(Source data Opens)
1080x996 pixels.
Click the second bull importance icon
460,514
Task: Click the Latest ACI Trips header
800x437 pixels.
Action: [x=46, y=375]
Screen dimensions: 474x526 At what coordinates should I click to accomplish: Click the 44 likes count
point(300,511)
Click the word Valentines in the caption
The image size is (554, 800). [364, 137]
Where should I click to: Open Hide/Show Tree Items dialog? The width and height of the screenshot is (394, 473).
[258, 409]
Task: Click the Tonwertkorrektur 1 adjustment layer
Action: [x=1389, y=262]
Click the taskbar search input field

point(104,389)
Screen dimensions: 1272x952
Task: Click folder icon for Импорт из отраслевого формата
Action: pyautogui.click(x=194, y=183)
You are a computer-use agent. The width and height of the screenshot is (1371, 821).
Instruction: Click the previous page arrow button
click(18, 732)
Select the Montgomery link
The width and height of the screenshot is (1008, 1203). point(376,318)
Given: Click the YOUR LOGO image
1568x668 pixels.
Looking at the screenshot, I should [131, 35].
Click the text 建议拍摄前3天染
(Source data Closes)
> [Aim of the task]
Transcribe every record above word for word.

> [Reply]
1080x996 pixels.
Click the second bull importance icon
460,514
Task: Click the Latest ACI Trips header
800x437 pixels.
Action: [x=46, y=375]
Screen dimensions: 474x526 At what coordinates should I click to accomplish: Click the 44 likes count
point(300,511)
Click the word Valentines in the caption
The image size is (554, 800). [364, 137]
Where should I click to: Open Hide/Show Tree Items dialog? The width and height of the screenshot is (394, 473).
[258, 409]
Task: Click the Tonwertkorrektur 1 adjustment layer
Action: [x=1389, y=262]
Click the taskbar search input field

point(104,389)
Screen dimensions: 1272x952
Task: Click folder icon for Импорт из отраслевого формата
Action: pyautogui.click(x=194, y=183)
You are a computer-use agent. The width and height of the screenshot is (1371, 821).
Instruction: Click the previous page arrow button
click(18, 732)
Select the Montgomery link
The width and height of the screenshot is (1008, 1203). point(376,318)
Given: Click the YOUR LOGO image
1568x668 pixels.
Looking at the screenshot, I should [131, 35].
Click the text 建议拍摄前3天染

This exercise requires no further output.